## Brano
################

C. D’Urbano – La vita consacrata comunitaria: proposta demodè?

La vita consacrata comunitaria: proposta demodé?

 

Posso parlare con te mio Dio. Posso?

[…] Amo così tanto gli altri perché amo in ognuno

un pezzetto di te, mio Dio.

Ti cerco in tutti gli uomini

e spesso trovo in loro qualcosa di te.

E ora cercherò di disseppellirti dal loro cuore, mio Dio

(Etty Hillesum)

 

«Noi, dunque Costantino Augusto e Licinio Augusto abbiamo risolto di accordare ai Cristiani e a tutti gli altri la libertà di seguire la religione che ciascuno crede, affinché la divinità che sta in cielo, qualunque essa sia, a noi e a tutti i nostri sudditi dia pace e prosperità».

L’epoca delle persecuzioni era terminata: nel 313, col cosiddetto Editto di Milano, gli augusti Costantino[1] e Licinio dichiaravano il cristianesimo religio licita preparando la strada alla proclamazione del medesimo come nuova religione dell’Impero Romano (380, Editto di Tessalonica). Quali furono i frutti della sospirata pace? Certamente un’irradiazione quasi immediata del messaggio cristiano in tutto il mondo allora conosciuto, ma anche un’ambigua alleanza col potere temporale, “sotto buona intenzion che fè mal frutto[2], e un indebolimento di quell’ardore di fede che aveva caratterizzato i cristiani dei primi secoli.

Se da una parte, dunque, la Chiesa godeva finalmente un tempo di quiete e di grande espansione, dall’altra cominciava a scendere ad inevitabili compromessi mondani attraverso onori e cariche che venivano tributati ai suoi ministri. I più alti valori dello spirito ormai non erano più assicurati, paradossalmente, dal rischio del martirio, anzi era divenuto un privilegio potersi professare seguace di Cristo. La radicalità del messaggio evangelico, il primato di un Regno che non è di questo mondo, l’assoluto di Dio… tutto questo era fortemente minacciato dal connubio stato-Chiesa e numerosi cristiani sentirono l’esigenza di ritornare a testimoniare con la vita, sebbene non più col sangue, che il resto è assicurato dalla Provvidenza quando il primato è dell’Unum necessarium.

################

## Sezione dei dati
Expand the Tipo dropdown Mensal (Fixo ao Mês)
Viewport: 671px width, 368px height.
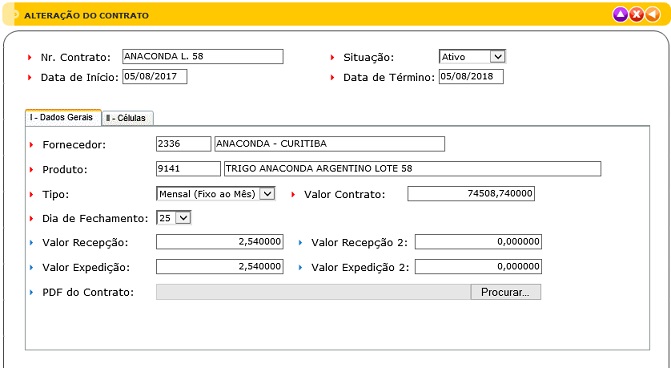coord(215,194)
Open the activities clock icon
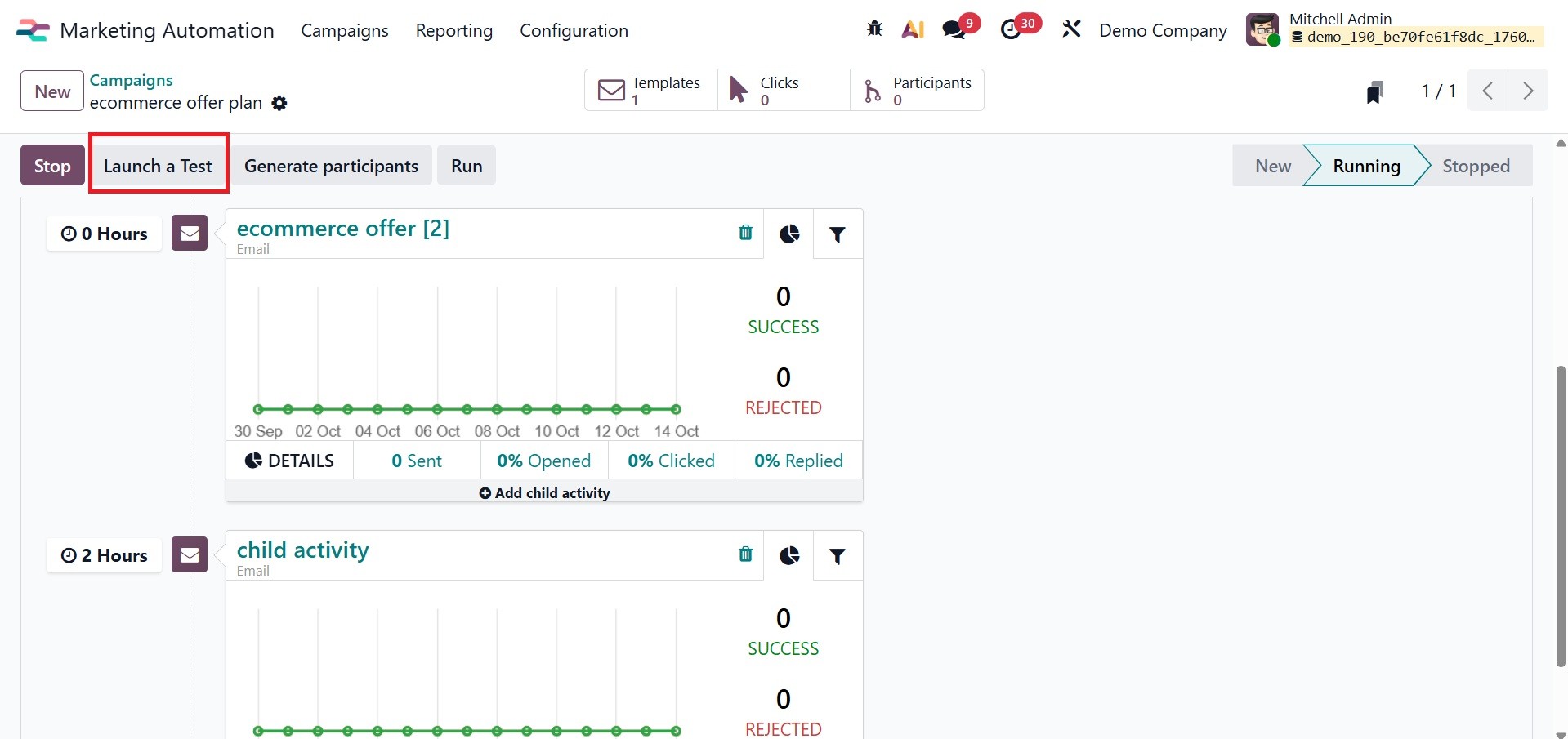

################

## Esercizi proposti
- 1) Secondo il brano sulla vita consacrata, in quale anno e con quale editto Costantino e Licinio dichiararono il cristianesimo religio licita?
- 2) Riprenda il brano sulla vita consacrata comunitaria e lo prosegua a partire dall'ultima frase riportata.

## Soluzioni dell'esercizio
- 1) Nel 313, con il cosiddetto Editto di Milano.

- 2)
Nascevano così piccoli raggruppamenti di semplici fedeli desiderosi di ritirarsi dal mondo per poter seguire Cristo in modo più radicale, ritornando alla pratica della vita comune della Chiesa primitiva, secondo il messaggio degli Atti degli Apostoli.

Le forme in cui questo avvenne furono varie, ma tutte erano accomunate dal medesimo desiderio di portare avanti l’eredità lasciata dai martiri della fede: perdere ogni cosa per seguire Cristo e ‘stare con lui’, e poter coltivare il cammino spirituale che nel mondo rischiava di infiacchirsi ed annacquarsi.

I primi monaci[3] cominciavano il loro itinerario ascetico ritirandosi, dapprima soli, in qualche luogo appartato, lontano dalla urbanitas, legata alle ricercatezze e alle vanità profane, ed in genere in località remote ed inospitali; ma presto attorno a loro finivano per riunirsi altri discepoli attirati dal medesimo ideale di sequela Christi e di contemptus mundi; in breve tempo il cenobitismo divenne l’esperienza religiosa più diffusa[4]. La vita comune organizzata attorno ad un maestro spirituale, l’anziano, si presentava come la soluzione ottimale per affrontare, insieme, la sfida lanciata ad un mondo che, seppur apparentemente religioso, in realtà andava troppo secolarizzandosi.

 

“Amice ad quod venisti?”[5]

Sono trascorsi da allora quasi due millenni eppure nella scelta di un ‘vivere alternativo’ e comunitario non è del tutto estranea ancora una profonda insoddisfazione per quello che la società offre come soluzione di vita.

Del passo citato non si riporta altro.